Eine Lösung musste für die sogenannten «Montagsbeeren» gefunden werden. «Von Donnerstag bis Samstag lassen sich die Beeren problemlos verkaufen. Anfang Woche ist das nicht so», so Paganini. Die Beeren werden frisch tiefgekühlt und können so je nach Bedarf zu Säften, Konfitüren oder Sirup verarbeitet werden.

Ein Fruchtkonzentrat findet zudem Anwendung in Joghurts der Pro-Montagna-Linie von Coop. Zum Angebot gehören auch getrocknete Früchte, eine Kastanien-Creme oder eingelegte Zucchetti.

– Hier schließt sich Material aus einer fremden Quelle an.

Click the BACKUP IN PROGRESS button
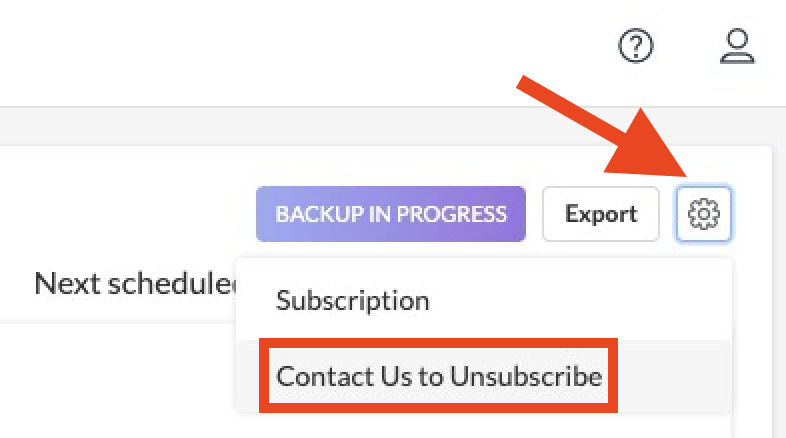Image resolution: width=786 pixels, height=438 pixels. 390,214
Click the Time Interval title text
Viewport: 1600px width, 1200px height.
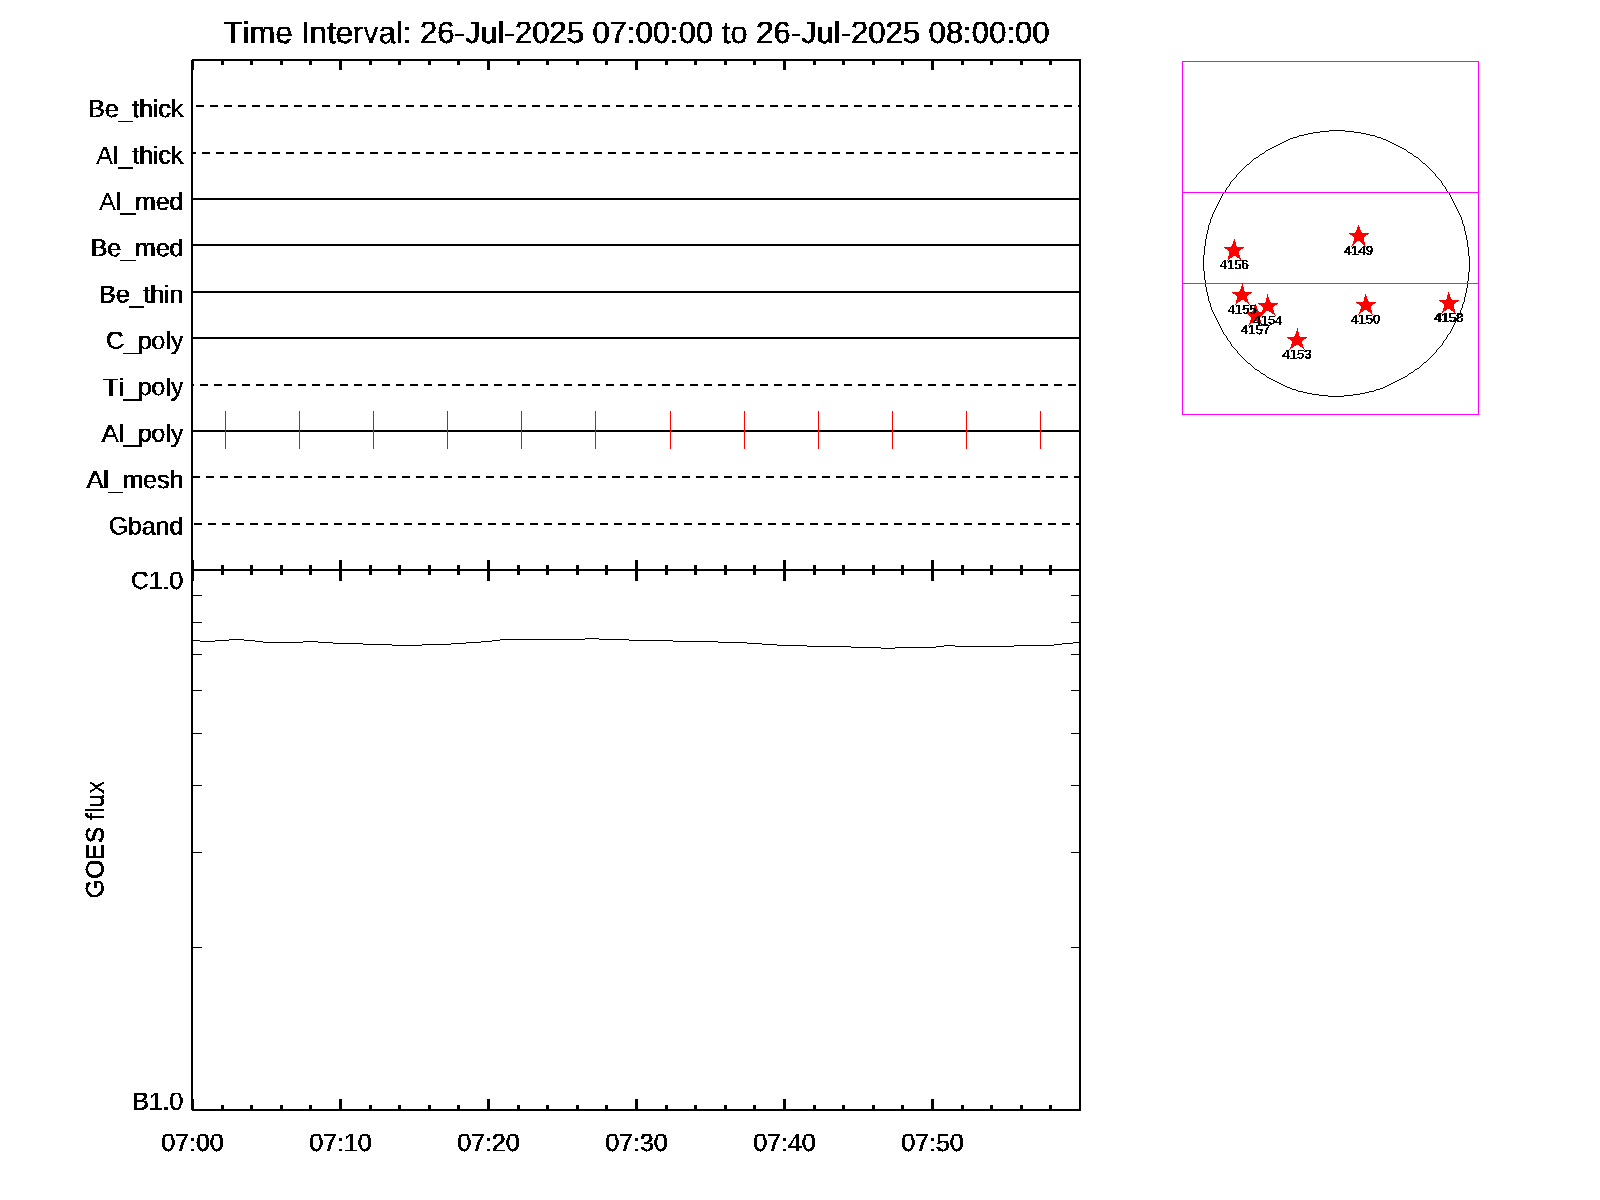[x=636, y=33]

Um die Produkte zu den Kunden ins Unterland zu bringen, arbeiten Paganini und Traccia mit Leuten aus dem Dorf zusammen. «Ein Spediteur bringt unsere Beeren und andere Produkte nach Chur und ins Verteilzentrum», führen sie aus.

Zimmer und Führungen

Die Zusammenarbeit der Bevölkerung im Puschlav ist intensiv. Unter der Dachmarke «100% Valposchiavo» werden Produkte vermarktet, deren Rohstoffe und Bestandteile aus dem Bergtal stammen. Für eine Pizzeria produzieren Paganini und Triacca eine geeignete Tomatensorte an. «Die Pflanzen gedeihen prächtig», sagt Nicolo Paganini nicht ohne Stolz. Jene Tomaten, die nicht für die Sauce verwendet wird, werden zu Ketchup verarbeitet.

Seit 2016 verfügen die beiden Bündner über ein agrotouristisches Angebot.
Reto Blunier

Zur Piccoli Frutti Valposchiavo GmbH gehört seit 2016 auch ein agrotouristisches Angebot. In den vier Zimmern des «Coltiviamo Sogni» gibt es insgesamt 12 Betten. «Jährlich verbuchen wir gegen 1000 Übernachtungen», erklärt Marco Triacca. 90 Prozent der Gäste stammen aus der Deutschschweiz. Das Angebot sei eine Visitenkarte für ihren Betrieb. Führungen in den Beerenfeldern und Rebbergen runden das Angebot ab.

Weiter wachsen wollen die Unternehmer, die zehn Personen beschäftigen, nicht mehr. «Die Fläche reicht aus, um wirtschaftlich zu arbeiten», erklärt Paganini. Das Preisgeld würde in ein spezielles Projekt fliessen. «Ein Kollege von uns baut in den Terrassen Olivenbäume an. Ziel ist ein Bergolivenöl. Hier würden wir helfen. Denn das Tal hat uns auf unserem Weg ebenfalls unterstützt», hält er zufrieden fest.